Kolkata: The Enforcement Directorate (ED) on Wednesday conducted raids in three locations in and around Kolkata and again recovered large stacks of cash from a flat linked to Arpita Mukherjee, considered a close associate of arrested West Bengal Industry Minister Partha Chatterjee.
The unaccounted money was found five days after the agency seized more than Rs 21 crore in cash, besides jewellery and foreign exchange from another flat of Mukherjee, who was also arrested on July 23.
The demand for dismissal of Chatterjee from the cabinet grew louder from within the ruling Trinamool Congress and the opposition parties.
Another TMC MLA grilled
The federal anti-money laundering agency, probing the money trail of the teacher recruitment scam, also grilled TMC MLA Manik Bhattacharya, a former president of the West Bengal Board of Secondary Education.
Since this morning, ED officials conducted coordinated raids at various properties at Rajdanga in south Kolkata and Belgharia in the northern fringes of the city, which were reportedly owned by Mukherjee.

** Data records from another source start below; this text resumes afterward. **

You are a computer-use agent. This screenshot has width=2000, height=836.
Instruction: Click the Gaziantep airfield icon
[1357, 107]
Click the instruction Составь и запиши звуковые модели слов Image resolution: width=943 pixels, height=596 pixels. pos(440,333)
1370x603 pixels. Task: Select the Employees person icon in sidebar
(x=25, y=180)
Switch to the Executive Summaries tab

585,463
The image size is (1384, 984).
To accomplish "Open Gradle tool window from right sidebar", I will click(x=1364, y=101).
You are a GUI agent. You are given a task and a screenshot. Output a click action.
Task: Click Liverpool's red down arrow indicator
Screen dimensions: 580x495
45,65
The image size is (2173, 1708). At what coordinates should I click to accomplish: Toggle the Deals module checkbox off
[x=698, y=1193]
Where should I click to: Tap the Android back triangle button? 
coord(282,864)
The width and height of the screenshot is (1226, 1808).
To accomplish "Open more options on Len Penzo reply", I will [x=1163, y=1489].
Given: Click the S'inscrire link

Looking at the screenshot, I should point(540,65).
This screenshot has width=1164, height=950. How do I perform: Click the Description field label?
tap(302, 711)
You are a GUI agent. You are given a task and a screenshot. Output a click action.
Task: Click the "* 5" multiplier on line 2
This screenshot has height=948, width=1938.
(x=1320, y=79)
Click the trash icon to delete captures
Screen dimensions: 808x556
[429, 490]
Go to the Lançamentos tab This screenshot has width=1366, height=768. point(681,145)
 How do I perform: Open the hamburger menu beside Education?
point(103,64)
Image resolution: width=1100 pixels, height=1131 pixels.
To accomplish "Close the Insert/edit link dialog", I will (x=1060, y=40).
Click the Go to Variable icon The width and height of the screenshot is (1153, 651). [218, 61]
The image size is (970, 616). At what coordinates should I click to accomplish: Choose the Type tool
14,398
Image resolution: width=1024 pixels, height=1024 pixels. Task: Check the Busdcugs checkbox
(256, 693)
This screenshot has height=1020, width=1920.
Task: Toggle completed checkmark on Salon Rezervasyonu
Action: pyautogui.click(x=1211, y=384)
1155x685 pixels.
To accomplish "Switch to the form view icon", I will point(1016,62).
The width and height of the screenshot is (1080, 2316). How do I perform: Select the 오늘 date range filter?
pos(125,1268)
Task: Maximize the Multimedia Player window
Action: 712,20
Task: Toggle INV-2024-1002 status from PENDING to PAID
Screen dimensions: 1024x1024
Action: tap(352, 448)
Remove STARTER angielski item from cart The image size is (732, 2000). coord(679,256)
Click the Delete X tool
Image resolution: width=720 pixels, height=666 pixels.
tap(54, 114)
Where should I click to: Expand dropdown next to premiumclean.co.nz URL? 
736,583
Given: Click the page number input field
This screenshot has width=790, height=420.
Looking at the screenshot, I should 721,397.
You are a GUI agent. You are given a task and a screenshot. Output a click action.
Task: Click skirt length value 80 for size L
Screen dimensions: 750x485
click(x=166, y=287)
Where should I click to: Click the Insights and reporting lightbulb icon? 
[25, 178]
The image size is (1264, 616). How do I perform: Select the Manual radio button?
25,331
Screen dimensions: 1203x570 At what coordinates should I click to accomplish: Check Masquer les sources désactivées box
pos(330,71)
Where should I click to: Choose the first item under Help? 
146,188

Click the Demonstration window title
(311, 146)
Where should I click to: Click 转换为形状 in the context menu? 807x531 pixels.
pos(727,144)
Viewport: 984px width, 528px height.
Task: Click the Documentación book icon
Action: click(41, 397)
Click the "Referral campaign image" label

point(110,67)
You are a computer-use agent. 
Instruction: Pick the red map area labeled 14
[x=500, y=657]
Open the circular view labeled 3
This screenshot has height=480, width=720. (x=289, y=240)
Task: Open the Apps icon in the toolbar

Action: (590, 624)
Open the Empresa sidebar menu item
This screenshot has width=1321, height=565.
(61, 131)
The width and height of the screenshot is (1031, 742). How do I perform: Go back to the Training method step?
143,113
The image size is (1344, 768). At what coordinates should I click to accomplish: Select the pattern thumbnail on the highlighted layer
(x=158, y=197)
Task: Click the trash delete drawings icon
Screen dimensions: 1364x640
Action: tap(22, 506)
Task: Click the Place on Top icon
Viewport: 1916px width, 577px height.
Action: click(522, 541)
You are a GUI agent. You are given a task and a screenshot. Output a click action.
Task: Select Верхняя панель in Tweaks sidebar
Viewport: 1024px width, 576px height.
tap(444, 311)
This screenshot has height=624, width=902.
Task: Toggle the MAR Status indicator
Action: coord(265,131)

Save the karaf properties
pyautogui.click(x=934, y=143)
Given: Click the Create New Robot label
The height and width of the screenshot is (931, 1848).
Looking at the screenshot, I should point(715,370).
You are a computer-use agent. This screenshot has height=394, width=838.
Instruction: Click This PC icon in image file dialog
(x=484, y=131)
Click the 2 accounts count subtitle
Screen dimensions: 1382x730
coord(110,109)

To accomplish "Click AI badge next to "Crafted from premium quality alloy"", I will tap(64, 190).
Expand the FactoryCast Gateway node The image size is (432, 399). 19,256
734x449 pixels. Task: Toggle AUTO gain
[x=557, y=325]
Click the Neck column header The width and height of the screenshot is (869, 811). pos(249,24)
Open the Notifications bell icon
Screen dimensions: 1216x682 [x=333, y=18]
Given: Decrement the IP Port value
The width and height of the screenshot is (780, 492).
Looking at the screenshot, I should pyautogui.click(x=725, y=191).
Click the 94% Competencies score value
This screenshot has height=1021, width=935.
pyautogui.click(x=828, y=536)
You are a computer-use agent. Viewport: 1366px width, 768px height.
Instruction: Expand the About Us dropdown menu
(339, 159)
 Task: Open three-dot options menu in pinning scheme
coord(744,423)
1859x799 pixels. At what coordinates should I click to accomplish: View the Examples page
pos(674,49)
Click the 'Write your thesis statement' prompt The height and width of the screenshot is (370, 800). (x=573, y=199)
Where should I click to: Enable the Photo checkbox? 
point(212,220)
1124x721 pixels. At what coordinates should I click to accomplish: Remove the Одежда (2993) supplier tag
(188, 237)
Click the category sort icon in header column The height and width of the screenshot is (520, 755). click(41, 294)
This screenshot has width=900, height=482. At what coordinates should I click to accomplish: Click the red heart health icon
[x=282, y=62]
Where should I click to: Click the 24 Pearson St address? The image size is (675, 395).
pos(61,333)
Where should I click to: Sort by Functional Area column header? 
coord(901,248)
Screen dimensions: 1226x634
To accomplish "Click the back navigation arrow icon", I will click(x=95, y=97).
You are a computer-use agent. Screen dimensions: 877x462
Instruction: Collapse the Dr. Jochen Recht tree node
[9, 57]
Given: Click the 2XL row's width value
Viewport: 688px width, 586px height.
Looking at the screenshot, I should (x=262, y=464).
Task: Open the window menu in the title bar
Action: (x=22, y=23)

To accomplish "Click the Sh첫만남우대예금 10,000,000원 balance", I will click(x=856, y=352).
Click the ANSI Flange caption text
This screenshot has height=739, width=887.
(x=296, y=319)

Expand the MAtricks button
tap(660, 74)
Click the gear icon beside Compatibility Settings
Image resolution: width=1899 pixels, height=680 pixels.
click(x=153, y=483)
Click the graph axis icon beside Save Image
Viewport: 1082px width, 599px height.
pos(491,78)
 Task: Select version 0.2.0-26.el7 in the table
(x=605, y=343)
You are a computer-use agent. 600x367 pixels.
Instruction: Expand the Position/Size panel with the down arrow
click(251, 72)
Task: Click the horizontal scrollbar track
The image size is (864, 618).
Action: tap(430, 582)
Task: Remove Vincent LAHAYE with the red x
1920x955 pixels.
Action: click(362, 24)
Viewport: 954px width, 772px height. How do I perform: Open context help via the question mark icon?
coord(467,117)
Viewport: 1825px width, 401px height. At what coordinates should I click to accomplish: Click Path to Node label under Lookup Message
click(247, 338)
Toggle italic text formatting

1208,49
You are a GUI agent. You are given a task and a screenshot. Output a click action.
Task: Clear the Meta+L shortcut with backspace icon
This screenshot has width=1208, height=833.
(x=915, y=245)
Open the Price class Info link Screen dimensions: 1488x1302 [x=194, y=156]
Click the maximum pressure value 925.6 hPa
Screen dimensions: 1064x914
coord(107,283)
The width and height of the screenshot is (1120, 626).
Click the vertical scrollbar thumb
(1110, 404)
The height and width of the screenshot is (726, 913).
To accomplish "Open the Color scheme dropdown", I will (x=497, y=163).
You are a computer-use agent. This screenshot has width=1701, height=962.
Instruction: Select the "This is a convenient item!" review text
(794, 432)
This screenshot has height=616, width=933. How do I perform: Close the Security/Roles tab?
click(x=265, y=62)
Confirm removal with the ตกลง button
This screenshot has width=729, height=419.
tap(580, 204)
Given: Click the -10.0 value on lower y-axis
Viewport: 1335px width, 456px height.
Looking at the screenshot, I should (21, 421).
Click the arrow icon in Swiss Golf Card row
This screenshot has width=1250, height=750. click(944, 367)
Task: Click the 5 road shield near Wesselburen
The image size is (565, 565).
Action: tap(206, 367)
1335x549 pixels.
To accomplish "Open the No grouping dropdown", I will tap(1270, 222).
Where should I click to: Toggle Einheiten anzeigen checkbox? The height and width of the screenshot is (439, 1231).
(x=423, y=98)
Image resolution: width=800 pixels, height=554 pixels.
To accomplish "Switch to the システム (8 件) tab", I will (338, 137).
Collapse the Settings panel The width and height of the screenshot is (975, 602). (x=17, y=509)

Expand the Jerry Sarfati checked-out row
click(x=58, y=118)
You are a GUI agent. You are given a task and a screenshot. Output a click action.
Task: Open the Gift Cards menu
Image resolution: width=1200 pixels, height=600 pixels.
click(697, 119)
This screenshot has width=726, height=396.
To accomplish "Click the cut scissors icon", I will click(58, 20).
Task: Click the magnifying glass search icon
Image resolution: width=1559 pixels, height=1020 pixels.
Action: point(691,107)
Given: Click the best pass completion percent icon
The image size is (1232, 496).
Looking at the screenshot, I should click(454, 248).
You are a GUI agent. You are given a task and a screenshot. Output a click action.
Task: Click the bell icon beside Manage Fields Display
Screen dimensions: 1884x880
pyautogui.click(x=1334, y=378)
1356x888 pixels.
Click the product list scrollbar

During questioning, she informed the ED about those properties.
ED sleuths had to break open a door to get into two flats in Belgharia's Rathtala locality as the keys to open them could not be spotted, an official said.
"We have found a good amount of money from one of the flats in a housing complex. We have brought three note counting machines to know the exact amount," an official told PTI when contacted.
Several "vital" documents were also found in the flats during a search, the official said.
Asked about the questioning of the minister and Mukherjee, the official said that though she has been "cooperative throughout", Chatterjee is not.
This is for the second time since July 22 that huge cash has been recovered in connection with the investigation.
The ED also questioned Bhattacharya at its office in CGO Complex in Salt Lake area.
His residential premise was searched by ED officials on July 22, after which he was asked to depose.
Calls for dismissing Partha Chatterjee grow louder
Meanwhile, the calls for dismissal of Chatterjee from the state cabinet grew louder as Leader of the opposition Suvendu Adhikari met Governor La Ganesan at the Raj Bhavan here, seeking that Chatterjee, who holds the industry, commerce and parliamentary affairs portfolios, be removed as minister.
"I had requested the governor to remove Partha Chatterjee as a minister. He is presently in ED custody in a corruption case," he said.
Fuelling speculations about Chatterjee's future as a cabinet minister, Trinamool Congress spokesperson Kunal Ghosh said it has to be seen how the senior TMC leader sheds the tag of being "influential" without quitting as a minister of several departments.
"What he will do is up to him. He holds several portfolios as a cabinet minister. How he will shed the tag of being an influential person is for him to answer.," he said.
The ED has described Chatterjee in the Calcutta High Court as an influential person.
Chatterjee earlier in the day countered repeated queries by the media on whether he would resign by retorting why he should do so.
Hours after Chatterjee's arrest on July 23, Ghosh had told reporters that presently the party would not remove him as a cabinet minister or the secretary general of the TMC.
Amid speculations over his political future, Chatterjee's official car, used by him for over 15 years, was on Tuesday deposited in the West Bengal Assembly.
The TMC mouthpiece "Jago Bangla" (Wake up, Bengal), of which he is the Editor, has also stopped naming Chatterjee either as a minister or the party's secretary general.
The CBI, as directed by the Calcutta High Court, is looking into the alleged irregularities committed in the recruitment of Group-C and D staff as well as teachers in government-sponsored and aided schools on recommendations of the West Bengal School Service Commission. The ED is tracking the money trail in the scam.
Chatterjee was the education minister when the alleged irregularities took place.